> _Excerpt provided_:
==*==

The University of Plymouth Students' Union (UPSU) is based on the University of Plymouth campus, in the Drake Circus area of Plymouth, Devon, England.

With about 30,000 student members it is one of the largest student unions in the UK, and hosts a wide array of events and offers services to all students.

Officers and Representatives

Sabbatical Officers 
The UPSU Sabbatical Officers are elected in March and decide the day-to-day running of the union. The Sabbatical Team consists of four full-time officers who are current students or have recently graduated as students from the University. Each has their own remit and they also provide academic and national representation for Plymouth students.

Part-time Officers 
Part-time Officers represent particular groups of students and run forums related to their role.

School Representatives 
School Representatives are elected students who share feedback and opinions of students from the Course Reps to the University's schools. They regularly meet with their faculty lead and the VP Education.

Course Representatives 
Course Representatives represent students' specific views on academic matters in their course, they're elected by the students who study that course and pass on any feedback and opinions to the School Representatives.

Committees and Forms

Union Council 
The Union Council (Formerly the Executive Committee and Student Parliament), is made up of 17 part-time officers, 4 elected Sabbatical Officers, and 12 school representatives. It is also attended by the Chief Executive and staff support members. The Chair of the Accountability Board also attends these meetings, to observe and ensure that they are taking place in a fair and democratic manner. The Union Council is in place to make important decisions that effect the student body and ensure that the wide diversity of the student body is fairly represented in these decisions.

Accountability Board 
The Accountability Board is an elected board of students who's role is to scrutinise officers and forms to ensure they're being as fair as they can be, and to hold them to account when they're not.

Student Forums
As well as sitting on Each of the 15 elected forum chairs also runs their own forum. All of the Forums are open for anyone to go along to and take part in discussions, however there are 4 Forums that you would need to identify as a member of that group to vote in Forum decisions. the accountability forum however is only open to elected members, its job is to hold, all members of UEC to account.

List of UPSU student Forums:

 Environment & Sustainability
 Faith & Belief Forum
 Global Students
 Mature Students
 Postgraduate
 Societies
 Sports
 Welfare
 Partner Institutions
 LGBT
 Women's
 Volunteering
 Accountability

Facilities
The student union was refurbished in summer 2014. The main union building is mostly underground; its top bar is known as burst bar serving smoothies, juices and teas adjacent to this is the 'Zig-Zag' bar. At the top of the SU is the lounge selling Costa coffee and sandwiches; below this is 'Illusion' which has a dance floor and pool tables, and is sometimes used for private events. Down from 'Illusion' is the main bar, known as 'Sub:Lime' which is where most of the union's events take place: it has a dance floor with DJ booth and projectors. In 2010 the union's bar won first place in the National Union of Students' Best Bar None competition, which assesses how bars manage student safety.

==*==

> _Information given_:
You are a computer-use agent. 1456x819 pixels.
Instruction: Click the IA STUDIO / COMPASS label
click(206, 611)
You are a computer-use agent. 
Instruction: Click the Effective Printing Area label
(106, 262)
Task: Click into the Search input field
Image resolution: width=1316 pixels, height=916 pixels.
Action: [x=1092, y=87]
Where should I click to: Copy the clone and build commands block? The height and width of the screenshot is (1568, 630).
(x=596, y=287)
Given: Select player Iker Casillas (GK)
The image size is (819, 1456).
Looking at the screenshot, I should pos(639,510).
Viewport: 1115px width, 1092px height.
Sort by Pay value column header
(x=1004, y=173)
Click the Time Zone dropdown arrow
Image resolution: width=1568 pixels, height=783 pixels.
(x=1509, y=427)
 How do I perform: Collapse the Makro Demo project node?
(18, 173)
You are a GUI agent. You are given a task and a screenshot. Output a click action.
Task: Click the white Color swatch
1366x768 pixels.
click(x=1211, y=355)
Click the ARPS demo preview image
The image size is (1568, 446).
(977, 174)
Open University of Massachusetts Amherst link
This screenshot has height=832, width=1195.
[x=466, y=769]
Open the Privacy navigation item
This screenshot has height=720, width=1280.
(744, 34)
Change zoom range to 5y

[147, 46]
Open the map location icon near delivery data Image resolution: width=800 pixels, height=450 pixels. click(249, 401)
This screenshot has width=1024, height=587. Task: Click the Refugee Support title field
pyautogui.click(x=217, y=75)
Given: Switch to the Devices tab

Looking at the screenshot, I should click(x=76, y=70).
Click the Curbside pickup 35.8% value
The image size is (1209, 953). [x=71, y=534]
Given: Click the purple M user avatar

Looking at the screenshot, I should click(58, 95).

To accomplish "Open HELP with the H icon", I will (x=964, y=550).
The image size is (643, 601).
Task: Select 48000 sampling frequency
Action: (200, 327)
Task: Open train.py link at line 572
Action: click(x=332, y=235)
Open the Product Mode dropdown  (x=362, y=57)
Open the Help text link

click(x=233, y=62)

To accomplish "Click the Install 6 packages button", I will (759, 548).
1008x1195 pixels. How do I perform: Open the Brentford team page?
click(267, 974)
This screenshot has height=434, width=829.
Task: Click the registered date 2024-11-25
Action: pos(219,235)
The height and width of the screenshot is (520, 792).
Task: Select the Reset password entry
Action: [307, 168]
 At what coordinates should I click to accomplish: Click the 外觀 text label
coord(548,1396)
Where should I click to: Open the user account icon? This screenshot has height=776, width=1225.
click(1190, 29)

==*==

> _What to do_:
A) According to the student union article, in which month are the UPSU Sabbatical Officers elected?
B) Please output the records as a numbered list, leaving out blank lines: begin at the first line of the records and stop after the line that contains "The image size is (1209, 953). [x=71, y=534]".
The records and the student union article were taken from unrelated sources.

> _Results for each task_:
A) In March.

B)
1. You are a computer-use agent. 1456x819 pixels.
2. Instruction: Click the IA STUDIO / COMPASS label
3. click(206, 611)
4. You are a computer-use agent. 
5. Instruction: Click the Effective Printing Area label
6. (106, 262)
7. Task: Click into the Search input field
8. Image resolution: width=1316 pixels, height=916 pixels.
9. Action: [x=1092, y=87]
10. Where should I click to: Copy the clone and build commands block? The height and width of the screenshot is (1568, 630).
11. (x=596, y=287)
12. Given: Select player Iker Casillas (GK)
13. The image size is (819, 1456).
14. Looking at the screenshot, I should pos(639,510).
15. Viewport: 1115px width, 1092px height.
16. Sort by Pay value column header
17. (x=1004, y=173)
18. Click the Time Zone dropdown arrow
19. Image resolution: width=1568 pixels, height=783 pixels.
20. (x=1509, y=427)
21.  How do I perform: Collapse the Makro Demo project node?
22. (18, 173)
23. You are a GUI agent. You are given a task and a screenshot. Output a click action.
24. Task: Click the white Color swatch
25. 1366x768 pixels.
26. click(x=1211, y=355)
27. Click the ARPS demo preview image
28. The image size is (1568, 446).
29. (977, 174)
30. Open University of Massachusetts Amherst link
31. This screenshot has height=832, width=1195.
32. [x=466, y=769]
33. Open the Privacy navigation item
34. This screenshot has height=720, width=1280.
35. (744, 34)
36. Change zoom range to 5y
37. [147, 46]
38. Open the map location icon near delivery data Image resolution: width=800 pixels, height=450 pixels. click(249, 401)
39. This screenshot has width=1024, height=587. Task: Click the Refugee Support title field
40. pyautogui.click(x=217, y=75)
41. Given: Switch to the Devices tab
42. Looking at the screenshot, I should click(x=76, y=70).
43. Click the Curbside pickup 35.8% value
44. The image size is (1209, 953). [x=71, y=534]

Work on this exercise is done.